I came across this puzzle via an episode of the podcast Modern Wisdom, during host Chris Williamson’s interview with another podcaster/YouTuber called Alex O’Connor. Alex O’Connor credits a blog post, which itself credits Scott Aaronson’s quantum computing course. Scott Aaronson credits philosopher John Leslie, but in my brief search I didn’t find Leslie’s version of this, so I’m not certain where this originates.
The puzzle is quite straightforward to state, and is presented as a paradox. I like it because it exposes a way in which the mind can allow itself to be tripped up, and it turns out to succumb to reason when we are sufficiently careful and precise.
The ‘Paradox’
A maniac is on the loose! He commits bizarre and horrific crimes, but he is, in a way honest. He is far more interested in subjecting people to dilemmas than anything else, and when he announces that he will commit a particular dastardly deed, he does so, to the letter. I’m going to assume he’s Heath Ledger’s Joker from The Dark Knight, since that character rather fits with the level of insanity this plot involves.
The Joker announces he will kidnap someone, blindfold them, and roll a die to determine their fate. If the die lands on six1, he will kill them, and his scheme will be complete. If it lands on any other number, he will let this person go, and then kidnap ten people. He will again roll a single die, and if it lands on six he will kill these ten people, and then stop. But if it lands on any other number, he will release these ten people and then go out and kidnap one hundred people.
You see the general pattern here. Each round he kidnaps ten times as many people as the previous round, with the game being brought to an end when he rolls a 6 and kills the people in that round.
But the Joker adds a twist. He announces that each kidnap victim will also be given a button they can press. With a 50% probability the button will kill the person pressing it. But if it does not kill them they will be released, and will avoid being killed should the die land on a 6 in this round.

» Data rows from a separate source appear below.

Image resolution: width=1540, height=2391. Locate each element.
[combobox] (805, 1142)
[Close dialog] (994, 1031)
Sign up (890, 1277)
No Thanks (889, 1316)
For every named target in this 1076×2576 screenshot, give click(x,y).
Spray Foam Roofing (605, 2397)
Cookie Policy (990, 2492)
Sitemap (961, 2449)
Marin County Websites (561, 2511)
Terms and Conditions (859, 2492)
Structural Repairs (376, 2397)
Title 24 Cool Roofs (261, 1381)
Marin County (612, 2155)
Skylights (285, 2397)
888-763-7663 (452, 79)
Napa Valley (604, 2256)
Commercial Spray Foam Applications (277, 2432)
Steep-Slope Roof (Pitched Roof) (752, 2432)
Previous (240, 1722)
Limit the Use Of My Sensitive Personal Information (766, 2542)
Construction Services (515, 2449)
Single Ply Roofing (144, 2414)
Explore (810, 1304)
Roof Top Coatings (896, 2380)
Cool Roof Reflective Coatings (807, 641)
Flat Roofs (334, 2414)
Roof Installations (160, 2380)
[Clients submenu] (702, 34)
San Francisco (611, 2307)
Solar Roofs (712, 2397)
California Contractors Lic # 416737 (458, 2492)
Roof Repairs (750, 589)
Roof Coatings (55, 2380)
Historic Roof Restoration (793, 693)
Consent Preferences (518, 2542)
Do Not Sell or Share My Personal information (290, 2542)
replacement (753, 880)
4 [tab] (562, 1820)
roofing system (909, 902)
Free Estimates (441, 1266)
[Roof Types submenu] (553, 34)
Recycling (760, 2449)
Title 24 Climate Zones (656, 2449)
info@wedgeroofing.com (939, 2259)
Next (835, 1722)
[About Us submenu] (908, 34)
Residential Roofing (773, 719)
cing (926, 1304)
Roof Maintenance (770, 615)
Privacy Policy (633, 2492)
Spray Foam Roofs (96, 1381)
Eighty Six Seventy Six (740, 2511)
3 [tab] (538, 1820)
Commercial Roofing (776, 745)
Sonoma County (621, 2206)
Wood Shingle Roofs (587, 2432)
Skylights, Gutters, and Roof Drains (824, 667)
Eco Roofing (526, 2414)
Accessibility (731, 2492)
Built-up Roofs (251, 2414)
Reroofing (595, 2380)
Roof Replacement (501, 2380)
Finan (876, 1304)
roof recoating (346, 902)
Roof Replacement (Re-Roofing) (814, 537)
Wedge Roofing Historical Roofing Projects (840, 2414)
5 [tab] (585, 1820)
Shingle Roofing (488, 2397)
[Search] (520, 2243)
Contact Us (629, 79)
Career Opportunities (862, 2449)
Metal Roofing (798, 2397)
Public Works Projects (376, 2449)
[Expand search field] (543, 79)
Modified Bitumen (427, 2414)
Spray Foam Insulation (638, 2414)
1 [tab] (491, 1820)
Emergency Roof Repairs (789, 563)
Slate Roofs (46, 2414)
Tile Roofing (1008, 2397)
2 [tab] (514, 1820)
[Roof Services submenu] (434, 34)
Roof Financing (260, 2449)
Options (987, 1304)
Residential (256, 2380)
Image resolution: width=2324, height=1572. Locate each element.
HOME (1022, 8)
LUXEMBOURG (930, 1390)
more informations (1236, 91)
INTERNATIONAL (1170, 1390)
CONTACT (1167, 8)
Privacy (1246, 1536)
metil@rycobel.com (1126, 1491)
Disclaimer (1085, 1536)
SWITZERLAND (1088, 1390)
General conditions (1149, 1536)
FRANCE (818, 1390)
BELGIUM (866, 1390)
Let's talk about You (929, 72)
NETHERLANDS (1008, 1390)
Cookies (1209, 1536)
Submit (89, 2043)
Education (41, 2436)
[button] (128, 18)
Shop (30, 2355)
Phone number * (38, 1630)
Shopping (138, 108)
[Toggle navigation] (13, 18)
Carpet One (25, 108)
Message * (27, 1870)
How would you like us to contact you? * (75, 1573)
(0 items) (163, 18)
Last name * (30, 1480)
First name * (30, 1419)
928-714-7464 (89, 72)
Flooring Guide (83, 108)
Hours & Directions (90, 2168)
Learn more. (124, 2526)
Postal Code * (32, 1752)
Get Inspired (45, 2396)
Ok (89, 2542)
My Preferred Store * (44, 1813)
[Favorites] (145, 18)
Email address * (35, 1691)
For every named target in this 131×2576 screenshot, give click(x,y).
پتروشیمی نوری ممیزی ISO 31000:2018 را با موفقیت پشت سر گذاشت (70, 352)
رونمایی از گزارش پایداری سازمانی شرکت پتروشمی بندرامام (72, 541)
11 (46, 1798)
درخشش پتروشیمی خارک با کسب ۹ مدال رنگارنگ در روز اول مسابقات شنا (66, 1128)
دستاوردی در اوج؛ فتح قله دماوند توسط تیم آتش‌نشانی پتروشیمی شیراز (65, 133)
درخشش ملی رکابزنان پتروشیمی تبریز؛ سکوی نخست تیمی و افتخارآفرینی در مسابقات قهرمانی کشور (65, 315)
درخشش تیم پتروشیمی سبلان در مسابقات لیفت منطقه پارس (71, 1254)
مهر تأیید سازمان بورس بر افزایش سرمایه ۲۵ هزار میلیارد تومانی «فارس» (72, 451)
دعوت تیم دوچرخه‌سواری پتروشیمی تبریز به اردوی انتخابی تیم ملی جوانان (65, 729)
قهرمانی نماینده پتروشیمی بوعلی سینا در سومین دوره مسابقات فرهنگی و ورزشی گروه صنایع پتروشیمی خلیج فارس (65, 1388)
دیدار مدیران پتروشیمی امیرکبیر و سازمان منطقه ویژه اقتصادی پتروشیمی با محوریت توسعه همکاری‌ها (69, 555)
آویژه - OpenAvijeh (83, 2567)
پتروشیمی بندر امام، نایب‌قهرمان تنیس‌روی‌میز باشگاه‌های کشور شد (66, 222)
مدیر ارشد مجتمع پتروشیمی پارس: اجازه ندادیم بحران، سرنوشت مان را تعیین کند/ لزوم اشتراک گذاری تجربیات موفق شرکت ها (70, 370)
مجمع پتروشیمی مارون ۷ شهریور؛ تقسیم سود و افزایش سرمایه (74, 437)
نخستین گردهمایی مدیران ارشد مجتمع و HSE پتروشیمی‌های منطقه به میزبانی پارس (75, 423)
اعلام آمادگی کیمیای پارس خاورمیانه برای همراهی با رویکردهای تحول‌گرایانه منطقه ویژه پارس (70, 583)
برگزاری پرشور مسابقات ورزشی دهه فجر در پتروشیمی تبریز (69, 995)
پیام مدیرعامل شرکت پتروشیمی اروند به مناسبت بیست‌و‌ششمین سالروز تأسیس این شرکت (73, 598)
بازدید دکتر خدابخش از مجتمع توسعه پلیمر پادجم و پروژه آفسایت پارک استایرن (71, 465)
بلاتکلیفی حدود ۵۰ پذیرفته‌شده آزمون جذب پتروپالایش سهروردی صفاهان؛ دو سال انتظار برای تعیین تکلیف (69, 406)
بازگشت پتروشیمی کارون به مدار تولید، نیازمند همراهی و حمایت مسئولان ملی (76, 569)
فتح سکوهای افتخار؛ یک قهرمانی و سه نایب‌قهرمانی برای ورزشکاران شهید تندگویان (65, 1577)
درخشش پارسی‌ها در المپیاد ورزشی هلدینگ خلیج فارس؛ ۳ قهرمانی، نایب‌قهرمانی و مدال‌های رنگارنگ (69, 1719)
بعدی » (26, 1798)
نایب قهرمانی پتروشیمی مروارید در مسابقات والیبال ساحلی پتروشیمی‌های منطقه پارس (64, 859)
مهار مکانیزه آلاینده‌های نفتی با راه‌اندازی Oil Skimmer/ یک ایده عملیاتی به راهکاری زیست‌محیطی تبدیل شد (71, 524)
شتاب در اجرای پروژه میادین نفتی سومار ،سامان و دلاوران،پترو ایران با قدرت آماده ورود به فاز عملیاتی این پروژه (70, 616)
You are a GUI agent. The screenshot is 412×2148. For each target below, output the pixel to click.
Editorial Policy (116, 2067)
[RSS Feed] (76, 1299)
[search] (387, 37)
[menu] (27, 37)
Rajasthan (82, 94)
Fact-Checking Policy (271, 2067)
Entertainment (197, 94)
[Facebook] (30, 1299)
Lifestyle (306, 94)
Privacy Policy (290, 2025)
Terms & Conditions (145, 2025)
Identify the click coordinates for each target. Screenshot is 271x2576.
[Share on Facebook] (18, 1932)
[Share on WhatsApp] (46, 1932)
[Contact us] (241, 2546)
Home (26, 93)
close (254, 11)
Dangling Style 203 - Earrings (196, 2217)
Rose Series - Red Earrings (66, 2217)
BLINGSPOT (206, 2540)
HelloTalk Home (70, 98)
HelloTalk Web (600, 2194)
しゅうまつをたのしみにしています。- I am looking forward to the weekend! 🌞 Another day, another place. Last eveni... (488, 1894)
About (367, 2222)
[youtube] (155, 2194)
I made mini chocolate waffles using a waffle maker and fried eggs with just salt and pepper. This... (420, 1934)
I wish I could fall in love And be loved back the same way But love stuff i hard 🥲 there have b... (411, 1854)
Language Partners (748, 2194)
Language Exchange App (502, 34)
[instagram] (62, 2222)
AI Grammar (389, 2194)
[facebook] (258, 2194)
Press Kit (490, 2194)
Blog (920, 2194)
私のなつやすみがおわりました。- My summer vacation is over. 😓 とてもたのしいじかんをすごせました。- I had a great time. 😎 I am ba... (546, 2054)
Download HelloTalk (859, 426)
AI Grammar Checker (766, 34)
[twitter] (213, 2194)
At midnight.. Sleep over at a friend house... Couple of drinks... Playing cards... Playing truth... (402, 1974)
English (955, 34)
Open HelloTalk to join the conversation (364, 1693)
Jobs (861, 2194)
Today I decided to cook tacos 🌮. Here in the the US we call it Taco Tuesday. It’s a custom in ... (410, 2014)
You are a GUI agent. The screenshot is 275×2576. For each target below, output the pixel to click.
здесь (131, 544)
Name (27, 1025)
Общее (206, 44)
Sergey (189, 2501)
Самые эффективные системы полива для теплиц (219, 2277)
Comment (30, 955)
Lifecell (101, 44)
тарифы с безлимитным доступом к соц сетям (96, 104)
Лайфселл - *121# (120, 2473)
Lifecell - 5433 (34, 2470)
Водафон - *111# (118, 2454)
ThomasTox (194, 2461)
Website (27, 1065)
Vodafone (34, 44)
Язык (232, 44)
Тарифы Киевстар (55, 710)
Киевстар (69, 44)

You wake up blindfolded. You cannot see how many other people have been kidnapped along with you, so you do not know which round you are in.2 Should3 you press the button?
Argument against pressing the button: Whichever round you are in, your probability of dying if you do not press the button is 1/6, because that is probability of the dice landing on a 6. This is smaller than 50%, the probability of death from pressing the button. Clearly you are more likely to survive if you do not press it.
Argument for pressing the button: The round that gets killed based on the dice roll is the last round the Joker kidnaps. Since each round is ten times larger than the previous one, over 90% of the kidnapped people will be in the last round. When you wake up blindfolded you know that you are a kidnap victim, and you are equally likely to be any of the kidnap victims. So you have a 90% chance of being in the final round, and dying based on the roll of the die. Clearly you are more likely to survive if you do press the button. (Or put another way: If no-one presses their button, over 90% of the kidnap-victims will be killed. But if everyone presses their button, approximately half of them will be killed.)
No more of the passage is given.